お金をたくさん払ったから、といって、その子の学力が比例して伸びるわけではありません。
お金をたくさん払えば、伸びる「機会」の提供が増加したり、伸びるために補助的に利用するツール(人を含む)の専有時間は長くなるでしょうが、それが学力の向上に直結するわけではありません。
費用対効果を最大化するために、本人の努力・向き不向きなどが大きく影響するのが、教育サービスです。
一概に「Aちゃんは月1万円で偏差値が5伸びたのに、うちの子は月3万円もかけて偏差値があがらない!(どうしてよ!)」と教育サービス側に文句を言うのは、明らかにイチャモンです。

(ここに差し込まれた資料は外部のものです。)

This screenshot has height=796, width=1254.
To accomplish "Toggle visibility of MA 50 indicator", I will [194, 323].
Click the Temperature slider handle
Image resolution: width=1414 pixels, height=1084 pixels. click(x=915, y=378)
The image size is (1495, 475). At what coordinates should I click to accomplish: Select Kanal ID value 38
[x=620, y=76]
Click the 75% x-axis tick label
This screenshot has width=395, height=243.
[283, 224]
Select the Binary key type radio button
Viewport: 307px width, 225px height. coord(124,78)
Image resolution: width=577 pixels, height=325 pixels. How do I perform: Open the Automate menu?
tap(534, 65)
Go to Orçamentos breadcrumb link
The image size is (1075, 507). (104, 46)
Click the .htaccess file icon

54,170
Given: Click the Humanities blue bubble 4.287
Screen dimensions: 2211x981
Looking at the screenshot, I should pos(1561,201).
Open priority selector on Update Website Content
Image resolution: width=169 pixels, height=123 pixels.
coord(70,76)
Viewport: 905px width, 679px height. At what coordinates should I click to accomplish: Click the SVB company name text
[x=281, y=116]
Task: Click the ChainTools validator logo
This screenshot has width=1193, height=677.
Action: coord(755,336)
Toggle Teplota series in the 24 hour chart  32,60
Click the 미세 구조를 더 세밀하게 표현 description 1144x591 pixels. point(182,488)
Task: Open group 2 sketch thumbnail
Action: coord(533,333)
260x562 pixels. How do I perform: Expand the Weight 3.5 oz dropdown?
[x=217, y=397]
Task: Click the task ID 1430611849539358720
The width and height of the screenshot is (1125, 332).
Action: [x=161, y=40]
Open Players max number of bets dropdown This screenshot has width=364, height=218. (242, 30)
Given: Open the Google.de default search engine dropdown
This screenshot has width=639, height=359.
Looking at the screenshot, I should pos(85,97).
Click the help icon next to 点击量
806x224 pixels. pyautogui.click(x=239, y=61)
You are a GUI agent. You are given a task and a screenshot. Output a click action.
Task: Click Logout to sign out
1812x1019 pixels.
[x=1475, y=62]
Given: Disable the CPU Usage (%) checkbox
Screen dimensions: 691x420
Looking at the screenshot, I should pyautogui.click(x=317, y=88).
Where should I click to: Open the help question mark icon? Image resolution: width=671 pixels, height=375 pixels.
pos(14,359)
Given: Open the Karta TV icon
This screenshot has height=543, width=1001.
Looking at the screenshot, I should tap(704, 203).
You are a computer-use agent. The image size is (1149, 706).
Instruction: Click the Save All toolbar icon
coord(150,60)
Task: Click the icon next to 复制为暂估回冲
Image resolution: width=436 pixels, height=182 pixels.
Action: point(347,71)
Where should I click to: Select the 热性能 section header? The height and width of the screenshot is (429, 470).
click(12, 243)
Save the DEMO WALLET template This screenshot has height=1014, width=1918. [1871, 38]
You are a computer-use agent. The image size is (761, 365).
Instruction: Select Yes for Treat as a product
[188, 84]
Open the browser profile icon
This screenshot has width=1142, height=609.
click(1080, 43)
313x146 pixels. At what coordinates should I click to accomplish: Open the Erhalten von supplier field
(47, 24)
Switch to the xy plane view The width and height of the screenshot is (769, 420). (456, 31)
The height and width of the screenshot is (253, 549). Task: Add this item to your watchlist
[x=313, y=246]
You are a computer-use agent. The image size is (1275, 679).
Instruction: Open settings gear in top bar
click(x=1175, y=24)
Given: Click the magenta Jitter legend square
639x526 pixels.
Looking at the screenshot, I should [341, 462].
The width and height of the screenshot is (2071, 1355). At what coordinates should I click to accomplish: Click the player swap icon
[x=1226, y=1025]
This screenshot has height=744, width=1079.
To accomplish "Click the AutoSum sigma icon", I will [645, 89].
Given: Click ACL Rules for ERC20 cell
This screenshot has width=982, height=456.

一方で、上記のような特性を逆手にとって「あなたのせいでしょ」と教育サービス提供者が言い切るのも、もちろん違います。僕自身も強く言い聞かせたいです。自分自身に。
自分の立場・立ち居振る舞いを弁えましょうー
この段落で伝わってくることは、これに尽きるのではないでしょうか。
そして、どうしたら弁えてもらえるかー
それが、イチャモンから「つながり」を生むための、一つの大切な姿勢ですよね。
本書の残念なところは、小野田教授が学術分野で生きる方のため、本当に本書を読んで欲しい(つまり、たまに「モンスター」的な親の態度を見せてしまう)方の「読む気」をそそる構成としてはイマ一つのところです。
僕のように教育産業で生きる人間にとっては、大変興味深く第一章から読み進められるんですが、少し一般の方には難しく感じる分野の話もあります。
それが書籍の中盤にあるのであれば「勢い」で読めるのですが、最初~中盤までが少し難しい。
しかし、そこで抵抗を感じないで、最後まで読むときっと素敵な書籍ですよ!と伝えたいために、あえて書かせていただきました。
もし本書を書店で手にとられることがありましたら、最初に「あとがき」を読まれてください。
小野田正利教授から、本書の編集者、学事出版の二井豪さんへの絶大な信頼と、小野田教授の義理堅さがとってもよく伝わってくる文章です。
そんな素敵な小野田教授の書籍、そして実は知人でもある、若き教育者、二井豪さんのコラボレーション、是非ご一読を。